Friday, March 7, 2008

It Ends For Everybody

It ends for everybody. It ends for the pro who makes ten million dollars a year. It ends for the high school kid who never comes off the bench. For me, it ended on December 22, 1979, at the Tangerine Bowl in Orlando, Florida. Former LSU all SEC football center and author of "It Never Rains In Tiger Stadium" John Ed Bradley.

For Jaycee Carroll, it will likely end within a couple of weeks. Utah State has chance to win the WAC title at Idaho on Saturday night, then it will be on to the WAC tournament in Las Cruces, New Mexico. If things go well Carroll could end up playing in the NCAA tournament, but more likely the NIT tournament. Carroll will likely finish as the second leading all time scorer in the history of Utah college basketball. This after an illustrious high school career at Evanston High School in Evanston, Wyoming. Is there a place for Carroll in the NBA? Maybe. But it could simply be over, former BYU star and #3 leading scorer in Utah college basketball history Devin Durrant never found a place in the NBA.

This year Carroll will likely finish as the only player in the country to shoot over 50% on three point field goal attempts, over 90% on free throw attempts and over 50% on all field goal attempts. Certainly, other great college players never find a place in the NBA. Names like Bo Kimble of Loyola Marymount, Freeman Williams of Portland State, Kevin Houston of Army, Joe Jakubiak of Akron, and Alfredrick Hughes of Loyola of Illinois -- all tremendous college basketball players each of whom led the nation in scoring, but never found places in the NBA.

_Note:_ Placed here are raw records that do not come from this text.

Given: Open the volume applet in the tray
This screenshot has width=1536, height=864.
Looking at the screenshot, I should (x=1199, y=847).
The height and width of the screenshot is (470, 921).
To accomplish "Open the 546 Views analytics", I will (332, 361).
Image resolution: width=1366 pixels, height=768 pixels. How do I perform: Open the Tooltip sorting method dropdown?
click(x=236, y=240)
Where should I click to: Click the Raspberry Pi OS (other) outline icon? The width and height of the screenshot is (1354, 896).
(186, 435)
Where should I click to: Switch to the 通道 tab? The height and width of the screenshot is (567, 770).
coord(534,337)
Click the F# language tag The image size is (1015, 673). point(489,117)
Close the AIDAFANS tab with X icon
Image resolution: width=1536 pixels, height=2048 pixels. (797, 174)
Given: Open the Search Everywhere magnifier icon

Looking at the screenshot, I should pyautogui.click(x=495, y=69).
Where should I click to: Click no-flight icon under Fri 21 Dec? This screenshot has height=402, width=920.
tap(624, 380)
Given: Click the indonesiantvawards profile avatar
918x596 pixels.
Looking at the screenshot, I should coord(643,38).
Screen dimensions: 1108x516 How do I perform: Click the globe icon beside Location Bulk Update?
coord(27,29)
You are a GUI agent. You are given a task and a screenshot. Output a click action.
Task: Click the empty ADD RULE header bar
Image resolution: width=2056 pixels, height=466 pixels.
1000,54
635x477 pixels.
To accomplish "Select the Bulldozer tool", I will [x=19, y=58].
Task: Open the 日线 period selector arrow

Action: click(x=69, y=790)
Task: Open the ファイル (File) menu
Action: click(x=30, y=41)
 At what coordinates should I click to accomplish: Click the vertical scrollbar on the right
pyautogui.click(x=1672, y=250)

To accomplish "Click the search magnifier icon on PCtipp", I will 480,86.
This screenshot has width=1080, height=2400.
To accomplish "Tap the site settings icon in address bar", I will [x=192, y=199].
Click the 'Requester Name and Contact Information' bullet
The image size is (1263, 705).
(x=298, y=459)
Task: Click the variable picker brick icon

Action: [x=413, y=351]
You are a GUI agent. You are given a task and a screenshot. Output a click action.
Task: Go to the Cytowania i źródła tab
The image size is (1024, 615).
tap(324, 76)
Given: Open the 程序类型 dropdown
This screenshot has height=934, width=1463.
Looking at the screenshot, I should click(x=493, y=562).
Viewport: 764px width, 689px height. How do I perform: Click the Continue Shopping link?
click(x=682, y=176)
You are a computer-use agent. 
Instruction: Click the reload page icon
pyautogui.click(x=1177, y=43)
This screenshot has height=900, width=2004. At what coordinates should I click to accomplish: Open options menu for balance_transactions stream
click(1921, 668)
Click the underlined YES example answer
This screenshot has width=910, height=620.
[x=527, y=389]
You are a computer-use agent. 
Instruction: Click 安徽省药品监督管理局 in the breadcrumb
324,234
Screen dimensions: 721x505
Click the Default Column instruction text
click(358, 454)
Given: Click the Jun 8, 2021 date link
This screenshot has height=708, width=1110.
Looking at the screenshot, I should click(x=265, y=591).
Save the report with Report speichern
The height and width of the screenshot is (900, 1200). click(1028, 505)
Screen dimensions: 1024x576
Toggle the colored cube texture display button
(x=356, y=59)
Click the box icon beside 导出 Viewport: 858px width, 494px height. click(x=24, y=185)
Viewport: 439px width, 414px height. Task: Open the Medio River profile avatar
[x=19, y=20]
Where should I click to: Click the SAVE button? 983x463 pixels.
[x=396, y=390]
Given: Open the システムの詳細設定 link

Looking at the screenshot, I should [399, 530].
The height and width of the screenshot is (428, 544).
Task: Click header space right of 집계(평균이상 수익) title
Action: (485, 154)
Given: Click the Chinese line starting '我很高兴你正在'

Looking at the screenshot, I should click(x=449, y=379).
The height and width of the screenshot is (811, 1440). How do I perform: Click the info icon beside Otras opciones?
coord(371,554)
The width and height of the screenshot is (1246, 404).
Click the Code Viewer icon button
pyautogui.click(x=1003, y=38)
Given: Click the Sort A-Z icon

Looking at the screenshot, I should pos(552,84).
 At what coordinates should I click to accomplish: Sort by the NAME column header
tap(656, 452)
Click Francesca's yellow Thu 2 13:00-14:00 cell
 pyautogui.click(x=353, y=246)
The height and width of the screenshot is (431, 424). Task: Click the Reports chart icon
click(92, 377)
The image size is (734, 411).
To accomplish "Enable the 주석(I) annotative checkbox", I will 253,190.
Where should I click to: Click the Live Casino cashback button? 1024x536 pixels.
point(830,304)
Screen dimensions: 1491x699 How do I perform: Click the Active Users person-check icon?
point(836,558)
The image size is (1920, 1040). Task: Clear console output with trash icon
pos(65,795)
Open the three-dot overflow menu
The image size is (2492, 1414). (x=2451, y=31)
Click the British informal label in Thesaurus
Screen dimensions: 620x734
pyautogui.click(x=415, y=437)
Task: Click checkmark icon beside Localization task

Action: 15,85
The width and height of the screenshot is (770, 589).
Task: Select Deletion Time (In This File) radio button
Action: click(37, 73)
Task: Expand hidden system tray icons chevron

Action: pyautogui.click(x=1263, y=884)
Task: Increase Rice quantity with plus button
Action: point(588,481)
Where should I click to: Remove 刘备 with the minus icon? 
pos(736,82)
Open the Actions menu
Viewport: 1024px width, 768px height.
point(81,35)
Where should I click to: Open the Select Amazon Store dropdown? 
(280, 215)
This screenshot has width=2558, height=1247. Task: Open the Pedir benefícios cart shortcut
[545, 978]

I gave it up, gave basketball up, gave my game up, the one I played so badly and adored so completely. I gave it up in Charlotte, in emptiness, in sorrow, in despair that I played it so badly yet in gratitude for what the game had given me...Basketball had rescued me from the malignant bafflement of my boyhood. It had lifted me up and given me friends that I got to call teammates. [Basketball] gave me moments where I brought crowds of strangers to their feet, calling out my name. The game had allowed me to be carried off the court in triumph...I gave it up. I left my game in Charlotte forever. Conroy's thoughts in the locker room following his teams' loss in the Southern Conference tournament in Charlotte, North Carolina.

It's likely Jaycee Carroll won't be carried off the court the way he was when he set the Utah State scoring record ever again, just as Conroy was once carried off the court. Carroll likely will never again bring crowds of strangers to their feet calling out his own name as he has over the last four years at the Spectrum in Logan, Utah.

It ends for everybody. It ends for the pro who makes ten million dollars a year. It ends for the high school kid who never comes off the bench.